Rosh Hashanah Community

Moving Forward  

Rachel Stein is a contributor to the AJT.

“HOW-COULD-YOU-DO-THAT?” I sputtered, spewing arrows of venom at my erstwhile friend.

For a sizzling moment, we locked eyes, and then she looked down, drawing circles on the floor with her foot.

“I’m s-sorry,” she stammered. “But- I didn’t realize I was hurting you. You see …”

Her justifications bounced violently against the stone wall of my heart, ricocheting right back towards her with ferocious speed.

“Don’t you dare excuse yourself!” I commanded, surprised by the volcanic fury that engulfed me. “You’re just making things worse. You did something terrible and you can never take it away!”

Her warm hazel eyes, eyes that I knew so well, filled with tears. She blinked and turned away.

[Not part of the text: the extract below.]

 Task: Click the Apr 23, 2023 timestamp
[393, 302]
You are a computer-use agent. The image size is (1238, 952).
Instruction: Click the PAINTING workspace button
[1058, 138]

“But,” I heard her whisper, “I thought we were friends.”

“Not anymore,” I hissed.

There is no way I will continue our relationship after what she did. How could she treat me like that? After so many years of trust, confidences, giving, sharing. Conversations that lasted for hours, soothing me like a warm blanket on a wintry night. And then THIS, a hard, jolting crash into reality. I guess I never really knew her. Perhaps our whole relationship was a farce. She’s not the person I thought she was. Oh, well. I sighed. I never subscribed to the dictum “All good things must come to an end.” But I suppose even sister-friendships are not inviolable. Perhaps nothing in this world is permanent?  We give and give again, I sighed. And where does it get us? Are we reciprocated with love? Appreciation?

I shook my head. No. Only a stab in the heart.

Downcast, I turned away. As I walked, feeling her eyes boring into my back, I lifted my head high, attempting to bolster my downtrodden spirit. You’ll be okay. You’ll manage without her. You’re strong. You’ve weathered storms before. But then my shoulders sagged with a weight too heavy to bear, and the tears began to fall, a waterfall gaining momentum. I’ll miss her, I admitted in some place deep inside. She really was a good friend. I don’t know if I’ll find anyone like her. What a loss.

I turned my eyes heavenward, gazing at an azure sky, astounding in its vastness. “Thank you, G-d, for the gift of friendship that lasted all these years. It hurts right now, but I’m grateful that it was in my life for so long. I suppose I had it when I needed it most.”

I sighed and resolved to stay strong. I can continue my journey, even without her. No one needs a friend who will stoop so low. And then I heard a whisper, and I turned around.

“Please,” she begged, her eyes streaming with pain and regret. “I’m sorry. I didn’t mean to hurt you. Can you forgive me?”

I froze, uncertain. Could I relegate her betrayal to a one-time mistake? Was it even possible, after this altercation, to start anew?

I took a step closer, then two, until I was face to face – with my reflection. I nodded and gave a small, hesitant smile. “Yes,” I whispered, gazing into the familiar eyes that were smiling in response. “I forgive you. Let’s move forward, together.”